Aim of the exercise:
Please revise the entries below, changing every "Screen dimensions" to "Screen size" and leaving all other text as it is.
************
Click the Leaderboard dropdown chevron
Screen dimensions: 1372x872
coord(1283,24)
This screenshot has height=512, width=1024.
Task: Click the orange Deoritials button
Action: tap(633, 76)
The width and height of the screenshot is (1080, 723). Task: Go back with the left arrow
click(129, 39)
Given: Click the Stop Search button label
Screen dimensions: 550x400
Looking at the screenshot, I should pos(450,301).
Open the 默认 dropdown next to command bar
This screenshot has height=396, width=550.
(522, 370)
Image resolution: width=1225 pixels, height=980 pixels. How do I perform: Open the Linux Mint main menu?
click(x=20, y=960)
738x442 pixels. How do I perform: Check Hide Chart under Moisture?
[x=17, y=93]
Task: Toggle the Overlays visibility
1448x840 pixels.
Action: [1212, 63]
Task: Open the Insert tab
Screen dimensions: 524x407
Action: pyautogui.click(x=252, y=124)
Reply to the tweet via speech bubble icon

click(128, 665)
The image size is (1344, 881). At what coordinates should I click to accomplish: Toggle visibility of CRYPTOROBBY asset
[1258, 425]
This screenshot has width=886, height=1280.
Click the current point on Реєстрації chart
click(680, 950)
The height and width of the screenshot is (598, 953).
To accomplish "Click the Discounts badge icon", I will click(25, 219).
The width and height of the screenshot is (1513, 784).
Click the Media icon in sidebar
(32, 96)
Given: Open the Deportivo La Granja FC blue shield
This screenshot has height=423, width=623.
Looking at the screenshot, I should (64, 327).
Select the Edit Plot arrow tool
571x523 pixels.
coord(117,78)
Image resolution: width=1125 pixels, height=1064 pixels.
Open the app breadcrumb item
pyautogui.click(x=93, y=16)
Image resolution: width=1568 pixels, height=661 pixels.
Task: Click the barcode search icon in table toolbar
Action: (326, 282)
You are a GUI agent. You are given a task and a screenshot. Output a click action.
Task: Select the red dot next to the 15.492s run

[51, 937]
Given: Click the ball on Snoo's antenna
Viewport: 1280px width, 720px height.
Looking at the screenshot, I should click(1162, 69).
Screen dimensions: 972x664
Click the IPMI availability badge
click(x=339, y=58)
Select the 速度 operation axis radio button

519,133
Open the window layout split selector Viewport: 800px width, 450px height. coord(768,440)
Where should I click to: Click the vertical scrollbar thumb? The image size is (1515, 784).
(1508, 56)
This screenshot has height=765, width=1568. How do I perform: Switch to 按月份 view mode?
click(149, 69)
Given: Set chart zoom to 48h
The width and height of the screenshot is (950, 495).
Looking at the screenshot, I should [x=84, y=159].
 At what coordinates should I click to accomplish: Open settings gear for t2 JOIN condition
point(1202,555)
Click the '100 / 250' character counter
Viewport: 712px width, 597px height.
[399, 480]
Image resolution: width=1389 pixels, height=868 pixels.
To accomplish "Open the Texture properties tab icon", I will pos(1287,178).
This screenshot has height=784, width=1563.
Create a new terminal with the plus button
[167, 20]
************
The solution:
Click the Leaderboard dropdown chevron
Screen size: 1372x872
coord(1283,24)
This screenshot has height=512, width=1024.
Task: Click the orange Deoritials button
Action: tap(633, 76)
The width and height of the screenshot is (1080, 723). Task: Go back with the left arrow
click(129, 39)
Given: Click the Stop Search button label
Screen size: 550x400
Looking at the screenshot, I should pos(450,301).
Open the 默认 dropdown next to command bar
This screenshot has height=396, width=550.
(522, 370)
Image resolution: width=1225 pixels, height=980 pixels. How do I perform: Open the Linux Mint main menu?
click(x=20, y=960)
738x442 pixels. How do I perform: Check Hide Chart under Moisture?
[x=17, y=93]
Task: Toggle the Overlays visibility
1448x840 pixels.
Action: [1212, 63]
Task: Open the Insert tab
Screen size: 524x407
Action: pyautogui.click(x=252, y=124)
Reply to the tweet via speech bubble icon

click(128, 665)
The image size is (1344, 881). At what coordinates should I click to accomplish: Toggle visibility of CRYPTOROBBY asset
[1258, 425]
This screenshot has width=886, height=1280.
Click the current point on Реєстрації chart
click(680, 950)
The height and width of the screenshot is (598, 953).
To accomplish "Click the Discounts badge icon", I will click(25, 219).
The width and height of the screenshot is (1513, 784).
Click the Media icon in sidebar
(32, 96)
Given: Open the Deportivo La Granja FC blue shield
This screenshot has height=423, width=623.
Looking at the screenshot, I should (64, 327).
Select the Edit Plot arrow tool
571x523 pixels.
coord(117,78)
Image resolution: width=1125 pixels, height=1064 pixels.
Open the app breadcrumb item
pyautogui.click(x=93, y=16)
Image resolution: width=1568 pixels, height=661 pixels.
Task: Click the barcode search icon in table toolbar
Action: (326, 282)
You are a GUI agent. You are given a task and a screenshot. Output a click action.
Task: Select the red dot next to the 15.492s run

[51, 937]
Given: Click the ball on Snoo's antenna
Viewport: 1280px width, 720px height.
Looking at the screenshot, I should click(1162, 69).
Screen size: 972x664
Click the IPMI availability badge
click(x=339, y=58)
Select the 速度 operation axis radio button

519,133
Open the window layout split selector Viewport: 800px width, 450px height. coord(768,440)
Where should I click to: Click the vertical scrollbar thumb? The image size is (1515, 784).
(1508, 56)
This screenshot has height=765, width=1568. How do I perform: Switch to 按月份 view mode?
click(149, 69)
Given: Set chart zoom to 48h
The width and height of the screenshot is (950, 495).
Looking at the screenshot, I should [x=84, y=159].
 At what coordinates should I click to accomplish: Open settings gear for t2 JOIN condition
point(1202,555)
Click the '100 / 250' character counter
Viewport: 712px width, 597px height.
[399, 480]
Image resolution: width=1389 pixels, height=868 pixels.
To accomplish "Open the Texture properties tab icon", I will pos(1287,178).
This screenshot has height=784, width=1563.
Create a new terminal with the plus button
[167, 20]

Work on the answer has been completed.